__About this exercise__:
Quote the stretch from "HILLSBOROUGH COUNTY, Fla." through "from the hospital." in the article about the CoCo Clinic below, copying it word for word.

[[ Source document, beginning ]]

HILLSBOROUGH COUNTY, Fla. -- For nearly six months, the COVID-19 Confirmed (or "CoCo") Clinic, an effort of USF Health and Tampa General Hospital, has connected COVID-19 patients with follow-up care after they're discharged from the hospital. 


What You Need To Know

  • CoCo Clinic has treated more than 3,500 patients via telemedicine

  • Clinic allows some patients to be released from hospital earlier and is building database to learn more about virus

  • Next phase of work could involve pushing for research into COVID-19's lingering effects

  • More Coronavirus Coverage

"We knew there would be patients in the hospital with COVID and that when they were discharged, they would still need to have follow-up care," said CoCo Clinic Operations Director Dr. Asa Oxner, who's also vice chair for the department of internal medicine at USF. "We also realized that we would probably be able to get patients out of the hospital earlier if the doctors that are treating them in the hospital had faith that they would be able to have somebody to watch over them when they left."

[[ Source document, end ]]
[[ Data to examine, beginning ]]

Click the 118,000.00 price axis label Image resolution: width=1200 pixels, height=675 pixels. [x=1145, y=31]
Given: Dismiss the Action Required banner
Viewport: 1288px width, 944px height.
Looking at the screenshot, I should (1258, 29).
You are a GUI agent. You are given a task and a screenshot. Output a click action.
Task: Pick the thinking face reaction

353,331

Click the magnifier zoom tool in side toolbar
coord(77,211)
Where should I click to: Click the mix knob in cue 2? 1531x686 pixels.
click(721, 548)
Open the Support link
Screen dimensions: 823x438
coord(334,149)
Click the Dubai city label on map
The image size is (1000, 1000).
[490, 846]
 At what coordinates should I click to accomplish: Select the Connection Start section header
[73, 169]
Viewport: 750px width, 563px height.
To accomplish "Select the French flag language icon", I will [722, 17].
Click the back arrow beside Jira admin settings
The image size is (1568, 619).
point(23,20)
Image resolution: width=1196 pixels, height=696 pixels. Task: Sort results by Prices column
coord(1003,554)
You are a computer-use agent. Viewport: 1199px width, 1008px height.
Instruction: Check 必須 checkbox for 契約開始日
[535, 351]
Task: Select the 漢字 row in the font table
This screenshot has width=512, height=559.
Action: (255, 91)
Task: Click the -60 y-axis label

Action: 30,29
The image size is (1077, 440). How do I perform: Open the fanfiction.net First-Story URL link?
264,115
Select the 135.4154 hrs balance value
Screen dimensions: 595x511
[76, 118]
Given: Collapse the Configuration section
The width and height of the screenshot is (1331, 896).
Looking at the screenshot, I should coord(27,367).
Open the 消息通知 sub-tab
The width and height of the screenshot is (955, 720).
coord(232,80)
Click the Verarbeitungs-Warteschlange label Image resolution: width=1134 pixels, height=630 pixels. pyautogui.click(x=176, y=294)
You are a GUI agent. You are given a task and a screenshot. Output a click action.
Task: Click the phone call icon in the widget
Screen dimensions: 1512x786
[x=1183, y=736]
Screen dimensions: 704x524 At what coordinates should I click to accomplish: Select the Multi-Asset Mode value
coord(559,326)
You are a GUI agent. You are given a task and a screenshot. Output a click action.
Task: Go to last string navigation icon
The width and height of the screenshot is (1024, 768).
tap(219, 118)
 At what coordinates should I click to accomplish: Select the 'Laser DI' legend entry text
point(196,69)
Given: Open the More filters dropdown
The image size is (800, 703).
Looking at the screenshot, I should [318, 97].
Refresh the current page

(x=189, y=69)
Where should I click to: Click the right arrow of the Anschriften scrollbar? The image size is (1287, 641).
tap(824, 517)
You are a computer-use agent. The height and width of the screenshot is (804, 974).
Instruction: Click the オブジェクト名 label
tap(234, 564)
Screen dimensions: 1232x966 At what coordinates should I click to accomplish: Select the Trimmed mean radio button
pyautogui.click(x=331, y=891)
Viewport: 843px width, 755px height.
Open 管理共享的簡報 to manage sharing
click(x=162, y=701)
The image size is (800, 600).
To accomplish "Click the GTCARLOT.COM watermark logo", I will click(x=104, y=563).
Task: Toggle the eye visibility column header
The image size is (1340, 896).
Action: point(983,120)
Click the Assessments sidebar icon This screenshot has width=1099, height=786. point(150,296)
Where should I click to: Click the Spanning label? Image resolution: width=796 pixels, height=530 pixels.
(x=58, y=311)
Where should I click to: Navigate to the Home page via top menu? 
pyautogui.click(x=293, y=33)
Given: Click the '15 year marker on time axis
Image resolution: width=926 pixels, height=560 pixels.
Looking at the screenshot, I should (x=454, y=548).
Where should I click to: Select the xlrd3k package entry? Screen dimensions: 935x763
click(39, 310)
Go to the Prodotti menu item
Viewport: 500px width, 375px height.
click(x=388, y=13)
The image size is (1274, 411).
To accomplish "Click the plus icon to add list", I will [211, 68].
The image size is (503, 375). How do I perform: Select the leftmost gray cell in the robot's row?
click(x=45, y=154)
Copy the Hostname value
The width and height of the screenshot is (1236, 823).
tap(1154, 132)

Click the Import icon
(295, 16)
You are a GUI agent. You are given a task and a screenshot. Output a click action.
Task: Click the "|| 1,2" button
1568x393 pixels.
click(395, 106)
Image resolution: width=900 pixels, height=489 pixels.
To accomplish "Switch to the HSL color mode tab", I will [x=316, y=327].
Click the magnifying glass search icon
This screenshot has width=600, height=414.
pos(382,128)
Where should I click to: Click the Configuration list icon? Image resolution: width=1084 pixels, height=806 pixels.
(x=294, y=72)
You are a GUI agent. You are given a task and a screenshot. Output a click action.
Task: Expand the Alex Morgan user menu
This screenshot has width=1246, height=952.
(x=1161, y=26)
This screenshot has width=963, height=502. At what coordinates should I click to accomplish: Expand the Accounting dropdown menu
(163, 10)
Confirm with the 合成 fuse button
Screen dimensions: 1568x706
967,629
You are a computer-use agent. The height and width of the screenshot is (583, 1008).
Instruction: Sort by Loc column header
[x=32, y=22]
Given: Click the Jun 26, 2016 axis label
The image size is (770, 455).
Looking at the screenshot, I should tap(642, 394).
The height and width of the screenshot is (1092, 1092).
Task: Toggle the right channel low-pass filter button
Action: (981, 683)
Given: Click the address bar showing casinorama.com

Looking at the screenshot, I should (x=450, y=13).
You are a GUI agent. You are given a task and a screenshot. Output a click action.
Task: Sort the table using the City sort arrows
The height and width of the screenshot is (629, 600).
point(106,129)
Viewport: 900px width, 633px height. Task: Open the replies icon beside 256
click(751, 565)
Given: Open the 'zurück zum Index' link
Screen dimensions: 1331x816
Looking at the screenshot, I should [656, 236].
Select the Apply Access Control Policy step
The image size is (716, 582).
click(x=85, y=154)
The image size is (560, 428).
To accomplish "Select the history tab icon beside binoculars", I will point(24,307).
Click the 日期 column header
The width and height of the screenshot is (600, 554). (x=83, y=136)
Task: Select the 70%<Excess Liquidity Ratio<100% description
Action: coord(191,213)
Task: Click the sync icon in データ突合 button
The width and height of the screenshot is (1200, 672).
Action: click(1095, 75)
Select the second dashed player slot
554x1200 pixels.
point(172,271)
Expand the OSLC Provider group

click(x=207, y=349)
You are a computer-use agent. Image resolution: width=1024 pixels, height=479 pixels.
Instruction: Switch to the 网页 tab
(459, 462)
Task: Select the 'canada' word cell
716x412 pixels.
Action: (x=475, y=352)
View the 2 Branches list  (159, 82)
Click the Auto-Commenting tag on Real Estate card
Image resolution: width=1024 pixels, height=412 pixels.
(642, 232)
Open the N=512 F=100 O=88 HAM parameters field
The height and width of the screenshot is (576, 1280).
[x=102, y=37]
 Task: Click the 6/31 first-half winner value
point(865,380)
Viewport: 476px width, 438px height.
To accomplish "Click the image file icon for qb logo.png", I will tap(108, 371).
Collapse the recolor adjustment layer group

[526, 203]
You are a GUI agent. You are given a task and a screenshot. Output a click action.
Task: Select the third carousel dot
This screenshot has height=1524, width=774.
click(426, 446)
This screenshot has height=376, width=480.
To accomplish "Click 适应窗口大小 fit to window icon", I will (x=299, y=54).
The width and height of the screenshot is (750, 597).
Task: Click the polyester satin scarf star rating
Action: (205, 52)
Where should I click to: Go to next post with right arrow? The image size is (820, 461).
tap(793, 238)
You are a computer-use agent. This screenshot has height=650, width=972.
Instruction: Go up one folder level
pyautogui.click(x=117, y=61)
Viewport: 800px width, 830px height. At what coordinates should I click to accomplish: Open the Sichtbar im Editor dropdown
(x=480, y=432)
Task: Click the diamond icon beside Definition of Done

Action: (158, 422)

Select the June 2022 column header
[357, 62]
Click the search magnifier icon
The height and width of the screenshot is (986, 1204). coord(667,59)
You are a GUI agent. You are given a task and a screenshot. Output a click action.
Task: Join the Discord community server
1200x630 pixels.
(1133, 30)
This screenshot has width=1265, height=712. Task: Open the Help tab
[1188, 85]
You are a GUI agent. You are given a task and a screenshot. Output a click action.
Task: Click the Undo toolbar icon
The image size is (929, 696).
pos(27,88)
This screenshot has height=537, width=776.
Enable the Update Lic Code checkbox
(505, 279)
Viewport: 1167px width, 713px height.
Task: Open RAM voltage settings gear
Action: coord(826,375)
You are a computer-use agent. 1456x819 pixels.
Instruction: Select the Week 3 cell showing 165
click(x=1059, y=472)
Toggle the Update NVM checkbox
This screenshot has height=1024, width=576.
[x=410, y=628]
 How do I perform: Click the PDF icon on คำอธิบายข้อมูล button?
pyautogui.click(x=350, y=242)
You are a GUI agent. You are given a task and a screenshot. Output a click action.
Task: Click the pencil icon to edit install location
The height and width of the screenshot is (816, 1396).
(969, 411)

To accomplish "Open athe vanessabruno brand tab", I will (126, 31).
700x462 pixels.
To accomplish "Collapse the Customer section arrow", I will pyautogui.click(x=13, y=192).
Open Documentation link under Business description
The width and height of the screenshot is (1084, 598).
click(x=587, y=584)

[[ Data to examine, end ]]

__Answer section__:
HILLSBOROUGH COUNTY, Fla. -- For nearly six months, the COVID-19 Confirmed (or "CoCo") Clinic, an effort of USF Health and Tampa General Hospital, has connected COVID-19 patients with follow-up care after they're discharged from the hospital.